• **Selected text**
##############################

# Campground In W. Nc Near The Blue Ridge Parkway



## WERA976 (Feb 13, 2010)

As an anniversary present to ourselves, my wife and I are planning a few days away to ride our motorcycles. We'll leave our house here in N. Georgia on Saturday July 2nd, and camp somewhere until the evening of July 6th. We'd like to spend the time in a campground that affords us great access to the Blue Ridge Parkway in western North Carolina. I assume we'd like to be within an hour or so north of Asheville, as we're heading to Ohio for work July 8-9-10.

Can anyone recommend a place? It doesn't need to be in a Nat'l Park (I'm pretty sure those people will think we're heathens even though our motorcycles aren't loud), just a nice, clean place to use as a jumping off point for our daily ventures up into the mountains.

Thanks.


----------



## raynardo (Jun 8, 2007)

##############################

• **Listed records**
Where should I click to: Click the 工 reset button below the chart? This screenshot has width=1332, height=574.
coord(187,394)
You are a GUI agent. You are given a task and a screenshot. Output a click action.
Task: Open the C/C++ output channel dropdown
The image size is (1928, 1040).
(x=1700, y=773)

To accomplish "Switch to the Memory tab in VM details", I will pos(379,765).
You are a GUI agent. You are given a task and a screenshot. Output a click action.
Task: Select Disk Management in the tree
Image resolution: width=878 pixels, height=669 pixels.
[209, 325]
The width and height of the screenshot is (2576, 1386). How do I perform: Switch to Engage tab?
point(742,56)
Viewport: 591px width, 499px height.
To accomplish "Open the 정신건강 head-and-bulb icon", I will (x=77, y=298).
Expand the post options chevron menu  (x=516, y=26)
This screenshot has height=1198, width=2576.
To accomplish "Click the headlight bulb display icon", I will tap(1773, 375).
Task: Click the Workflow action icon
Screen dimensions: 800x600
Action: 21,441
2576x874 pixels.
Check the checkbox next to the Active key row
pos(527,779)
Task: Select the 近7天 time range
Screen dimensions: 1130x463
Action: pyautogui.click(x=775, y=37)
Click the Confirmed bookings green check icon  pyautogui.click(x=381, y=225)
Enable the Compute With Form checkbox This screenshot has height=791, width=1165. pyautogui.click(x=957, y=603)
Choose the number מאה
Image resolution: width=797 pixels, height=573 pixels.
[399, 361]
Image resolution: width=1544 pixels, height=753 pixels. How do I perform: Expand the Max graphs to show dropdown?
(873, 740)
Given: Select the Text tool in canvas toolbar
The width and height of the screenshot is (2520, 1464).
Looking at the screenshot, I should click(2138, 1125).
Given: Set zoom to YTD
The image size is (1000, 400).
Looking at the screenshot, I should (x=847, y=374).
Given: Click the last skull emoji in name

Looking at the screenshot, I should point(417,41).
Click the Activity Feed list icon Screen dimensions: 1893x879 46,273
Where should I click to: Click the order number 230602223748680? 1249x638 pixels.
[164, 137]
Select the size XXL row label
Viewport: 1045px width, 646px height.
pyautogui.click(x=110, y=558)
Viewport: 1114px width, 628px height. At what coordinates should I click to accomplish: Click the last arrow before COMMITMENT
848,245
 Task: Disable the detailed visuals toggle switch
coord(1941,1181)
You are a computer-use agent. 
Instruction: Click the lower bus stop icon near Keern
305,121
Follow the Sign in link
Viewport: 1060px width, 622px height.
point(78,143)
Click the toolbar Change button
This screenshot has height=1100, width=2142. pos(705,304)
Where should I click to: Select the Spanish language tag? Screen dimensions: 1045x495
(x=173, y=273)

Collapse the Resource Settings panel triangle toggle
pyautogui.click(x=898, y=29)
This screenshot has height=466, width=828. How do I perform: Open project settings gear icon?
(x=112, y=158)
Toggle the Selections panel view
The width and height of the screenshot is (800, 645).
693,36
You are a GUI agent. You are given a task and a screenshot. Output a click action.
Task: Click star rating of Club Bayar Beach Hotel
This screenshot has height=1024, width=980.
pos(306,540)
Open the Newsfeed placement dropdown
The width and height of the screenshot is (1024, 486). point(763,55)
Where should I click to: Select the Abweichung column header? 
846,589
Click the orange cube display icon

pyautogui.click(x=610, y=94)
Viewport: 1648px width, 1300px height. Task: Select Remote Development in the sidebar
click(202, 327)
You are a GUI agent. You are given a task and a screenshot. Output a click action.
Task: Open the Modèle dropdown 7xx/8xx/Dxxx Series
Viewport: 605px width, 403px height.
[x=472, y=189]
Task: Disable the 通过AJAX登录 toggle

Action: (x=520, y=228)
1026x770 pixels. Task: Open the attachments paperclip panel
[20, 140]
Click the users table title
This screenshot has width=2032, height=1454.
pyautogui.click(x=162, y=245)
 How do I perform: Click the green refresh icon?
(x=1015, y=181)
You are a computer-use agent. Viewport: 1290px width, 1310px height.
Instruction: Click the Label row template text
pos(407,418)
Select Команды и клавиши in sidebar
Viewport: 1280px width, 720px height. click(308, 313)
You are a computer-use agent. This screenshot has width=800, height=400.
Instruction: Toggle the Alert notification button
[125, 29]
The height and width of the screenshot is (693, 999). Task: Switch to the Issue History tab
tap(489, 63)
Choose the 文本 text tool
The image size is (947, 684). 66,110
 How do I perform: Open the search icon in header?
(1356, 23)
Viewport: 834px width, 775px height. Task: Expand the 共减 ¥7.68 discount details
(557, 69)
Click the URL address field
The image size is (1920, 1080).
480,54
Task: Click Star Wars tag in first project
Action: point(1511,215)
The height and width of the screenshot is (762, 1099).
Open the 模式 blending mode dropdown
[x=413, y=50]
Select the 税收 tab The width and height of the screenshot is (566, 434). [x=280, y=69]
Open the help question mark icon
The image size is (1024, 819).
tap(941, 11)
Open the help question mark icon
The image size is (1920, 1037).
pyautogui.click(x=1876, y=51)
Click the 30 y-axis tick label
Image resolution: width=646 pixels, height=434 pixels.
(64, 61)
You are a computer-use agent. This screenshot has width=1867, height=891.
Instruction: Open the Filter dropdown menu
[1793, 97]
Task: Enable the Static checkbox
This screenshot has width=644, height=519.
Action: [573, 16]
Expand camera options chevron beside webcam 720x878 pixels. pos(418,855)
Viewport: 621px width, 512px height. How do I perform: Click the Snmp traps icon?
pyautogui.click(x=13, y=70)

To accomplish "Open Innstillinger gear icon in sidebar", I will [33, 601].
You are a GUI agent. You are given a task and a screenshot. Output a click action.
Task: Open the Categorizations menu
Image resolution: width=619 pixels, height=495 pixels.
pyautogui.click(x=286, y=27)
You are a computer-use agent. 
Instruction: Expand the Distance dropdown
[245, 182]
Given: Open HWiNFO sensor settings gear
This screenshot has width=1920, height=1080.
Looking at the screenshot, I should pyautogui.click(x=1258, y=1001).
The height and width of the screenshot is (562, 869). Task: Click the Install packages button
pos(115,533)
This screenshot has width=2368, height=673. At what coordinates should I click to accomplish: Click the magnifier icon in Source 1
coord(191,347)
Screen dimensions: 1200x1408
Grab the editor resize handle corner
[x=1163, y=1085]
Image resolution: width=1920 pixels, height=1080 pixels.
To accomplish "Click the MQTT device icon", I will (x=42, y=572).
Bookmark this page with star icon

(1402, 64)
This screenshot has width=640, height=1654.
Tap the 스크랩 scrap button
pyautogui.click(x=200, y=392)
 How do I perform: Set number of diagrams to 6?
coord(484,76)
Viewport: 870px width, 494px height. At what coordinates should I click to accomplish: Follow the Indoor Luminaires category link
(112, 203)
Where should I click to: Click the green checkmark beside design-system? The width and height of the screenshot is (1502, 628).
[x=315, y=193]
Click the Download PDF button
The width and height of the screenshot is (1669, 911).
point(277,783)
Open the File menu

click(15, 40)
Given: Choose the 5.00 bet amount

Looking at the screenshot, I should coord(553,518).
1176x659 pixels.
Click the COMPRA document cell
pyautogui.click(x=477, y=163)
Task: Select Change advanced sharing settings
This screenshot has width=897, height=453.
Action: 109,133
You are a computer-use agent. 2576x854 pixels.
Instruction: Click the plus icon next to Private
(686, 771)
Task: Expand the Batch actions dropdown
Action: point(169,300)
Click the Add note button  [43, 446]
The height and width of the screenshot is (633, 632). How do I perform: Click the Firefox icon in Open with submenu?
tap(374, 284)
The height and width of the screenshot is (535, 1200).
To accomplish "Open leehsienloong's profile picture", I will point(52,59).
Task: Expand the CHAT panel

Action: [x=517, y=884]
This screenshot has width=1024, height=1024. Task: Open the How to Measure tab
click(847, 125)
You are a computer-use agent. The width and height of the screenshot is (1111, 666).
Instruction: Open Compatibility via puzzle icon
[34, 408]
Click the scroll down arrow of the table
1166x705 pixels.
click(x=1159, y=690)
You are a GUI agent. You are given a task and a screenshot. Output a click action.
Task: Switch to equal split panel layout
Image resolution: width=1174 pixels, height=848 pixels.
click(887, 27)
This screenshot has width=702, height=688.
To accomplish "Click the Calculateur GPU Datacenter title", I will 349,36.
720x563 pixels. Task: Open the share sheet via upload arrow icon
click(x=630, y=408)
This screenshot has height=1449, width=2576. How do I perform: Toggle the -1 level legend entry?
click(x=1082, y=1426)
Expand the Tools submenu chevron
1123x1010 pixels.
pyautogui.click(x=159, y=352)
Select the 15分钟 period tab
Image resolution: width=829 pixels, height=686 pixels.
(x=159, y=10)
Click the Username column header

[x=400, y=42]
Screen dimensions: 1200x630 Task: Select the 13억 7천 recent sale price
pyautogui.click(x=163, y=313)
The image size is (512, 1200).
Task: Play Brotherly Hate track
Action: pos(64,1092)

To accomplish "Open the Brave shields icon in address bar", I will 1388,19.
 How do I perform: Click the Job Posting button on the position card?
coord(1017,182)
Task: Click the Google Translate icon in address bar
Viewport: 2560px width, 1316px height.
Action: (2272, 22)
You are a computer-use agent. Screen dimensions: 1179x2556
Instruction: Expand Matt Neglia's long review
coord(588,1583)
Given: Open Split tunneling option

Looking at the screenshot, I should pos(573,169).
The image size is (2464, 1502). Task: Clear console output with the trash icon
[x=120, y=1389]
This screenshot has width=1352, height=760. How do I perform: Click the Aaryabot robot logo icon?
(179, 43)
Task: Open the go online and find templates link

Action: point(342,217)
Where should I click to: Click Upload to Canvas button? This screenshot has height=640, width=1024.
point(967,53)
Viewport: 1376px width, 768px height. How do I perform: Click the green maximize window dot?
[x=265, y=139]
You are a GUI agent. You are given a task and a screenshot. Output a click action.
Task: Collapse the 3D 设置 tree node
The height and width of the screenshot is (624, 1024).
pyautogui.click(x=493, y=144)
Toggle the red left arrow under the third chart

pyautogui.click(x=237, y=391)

##############################

• **To be done**
- a) In the campground thread, where is the poster going for work after the trip?
- b) Retype the part of the campground thread starting with "## WERA976 (Feb" and going on through "work July 8-9-10.".

• **In response**
- a) Ohio, on July 8-9-10.

- b)
## WERA976 (Feb 13, 2010)

As an anniversary present to ourselves, my wife and I are planning a few days away to ride our motorcycles. We'll leave our house here in N. Georgia on Saturday July 2nd, and camp somewhere until the evening of July 6th. We'd like to spend the time in a campground that affords us great access to the Blue Ridge Parkway in western North Carolina. I assume we'd like to be within an hour or so north of Asheville, as we're heading to Ohio for work July 8-9-10.